Since then, I've served for 12 years at a Slavic / Hispanic Parish, Annunciata, on Chicago's South East Side and I still use "the baptism scene" in the original to help explain the one of the anointings of those (usually children) about to be baptized in the Rite of Baptism ;-).  When I ask, "How many of you have seen 'My Big Fat Greek Wedding' and recall that scene?" people still shake their heads up-and-down and smile in recognition, remembering that scene.  Again, it does not matter if one's Grandparents came from Poland or one's Parents from Durango / San Juan or Michuacan the characters and situations remain very similar to Vardolos'.

So what then is the story in the current film?  Well it takes place some 17 years after the original.  "Greek-American" Toula and "Anglo-American" Ian (played by Nia Vardolos and John Corbett respectively) remain happily married if distracted by their various obligations, still to (largely her) family, to their 17-year old daughter Paris (played _wonderfully_ by Elena Kampouris) and to (largely his) work:

Toula's back working at her parents (played again, and wonderfully by Michael Constantine and Lainie Kazan) restaurant "Dancing Zorba" in Chicago's Greek Town, though, family restaurant that it is, she actually spends more time shuttling her increasingly "no longer a spring chicken" father, Gus, from one doctor's appointment to another.

Paris too, spends her "after school afternoons", eyes-rolling, "on garlic toast duty" at "the restaurant" ;-).

Since Ian is now the Principal at (once again, exasperated) Paris's High School -- "Oh dad, (he's ever smiling, she's rolling her eyes again) _please_ don't (!) come up to me to talk to me (so much) at school.  I swear EVERYONE thinks I'm 'a narc'" ;-) -- one gets the sense that neither Toula nor Paris really "needed to work" at the restaurant (for the money).  It's just that it's family, and the parents needed the day-to-day help.  (And what else would one do?  Sit at home while one's aging parents ran that restaurant (that perhaps they too didn't need to run anymore)?  OF COURSE YOU HELP.  That's what FAMILY does).

Anyway, already among those five characters - Toula / Ian, their daughter Paris and Voula's parents - there are countless possibilities for stories.  Throw in the smiling / ever sincere but always (and preposterously) "over sharing" Aunt Toula (played by Andrea Martin) ... everybody has _somebody_ like this in the family ;-) ... smiling sex bomb, still at 40, hairdresser Nikki (played by Gia Ciades) who DOES help keep that family looking good; brother or cousin Nick (played by Louis Mandylor) or Angelo (played by Joey Fatone) struggling if he should come out "officially" as gay (everybody of course knows ... and is okay with it.  Why?
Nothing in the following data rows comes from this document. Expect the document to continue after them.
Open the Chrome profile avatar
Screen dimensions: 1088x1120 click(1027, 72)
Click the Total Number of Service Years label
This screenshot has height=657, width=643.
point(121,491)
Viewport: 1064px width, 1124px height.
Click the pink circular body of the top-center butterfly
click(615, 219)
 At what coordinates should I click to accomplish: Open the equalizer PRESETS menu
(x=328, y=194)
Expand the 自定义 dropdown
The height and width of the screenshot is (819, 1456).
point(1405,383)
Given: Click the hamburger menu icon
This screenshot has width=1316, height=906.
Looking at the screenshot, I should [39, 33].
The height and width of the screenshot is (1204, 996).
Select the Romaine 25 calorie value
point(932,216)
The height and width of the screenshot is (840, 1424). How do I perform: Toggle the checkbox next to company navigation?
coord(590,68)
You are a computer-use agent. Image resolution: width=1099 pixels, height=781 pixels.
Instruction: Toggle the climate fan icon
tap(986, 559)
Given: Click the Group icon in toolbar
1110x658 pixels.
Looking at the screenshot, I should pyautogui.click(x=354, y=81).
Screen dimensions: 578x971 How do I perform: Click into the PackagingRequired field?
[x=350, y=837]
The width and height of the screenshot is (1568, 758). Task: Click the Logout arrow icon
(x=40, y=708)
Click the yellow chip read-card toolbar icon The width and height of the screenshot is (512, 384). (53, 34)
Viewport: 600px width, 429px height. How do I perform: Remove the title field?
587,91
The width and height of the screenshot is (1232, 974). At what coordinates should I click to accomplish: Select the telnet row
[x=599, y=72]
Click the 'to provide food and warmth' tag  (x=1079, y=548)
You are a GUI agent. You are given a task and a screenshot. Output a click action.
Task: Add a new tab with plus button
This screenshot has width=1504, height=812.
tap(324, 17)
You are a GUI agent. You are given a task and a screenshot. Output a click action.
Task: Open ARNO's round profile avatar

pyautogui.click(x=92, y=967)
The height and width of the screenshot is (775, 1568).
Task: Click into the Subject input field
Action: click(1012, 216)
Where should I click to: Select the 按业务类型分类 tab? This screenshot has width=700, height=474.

In such a loving family, how can one possibly go against one's kin?  Indeed IN MY MINISTRY, I have _not_ known a single Catholic family that has rejected their kid for coming out gay.  Yes, it may be upsetting -- for the first 24 hours (!) -- to the parents, but afterwards, "it's our kid") and finally grandma "Mana-Yiayia" (played by Bess Meisler) "from the Old Country" ;-).  One of the "nosey neighbors" remarks: "Isn't she like 120 by now?" But how could one imagine this family _without her_ ;-)

Much ensues, and obviously much that ensues involves "a wedding", in this case, _validating the nearly 50 year old marriage_ between Maria and Gus, the documents of which, "got screwed-up" back "in the village ..."  ("Oh, how could _that_ have happened?"  asks me, a priest now with nearly 20 years experience of "life in a rectory" ;-) ;-).

It's just wonderful.  The ONLY THING THAT I DIDN'T LIKE was that HOLLYWOOD _chose_ to release this film during our (Catholic) Holy Week (not the Orthodox Holy week which will come later but ours).  But that's NOT the film's fault, THAT'S HOLLYWOOD'S FAULT and while a shame (and will inevitably hurt ticket sales somewhat on its first weekend), and one gets the sense that this film will be around FOR A WHILE.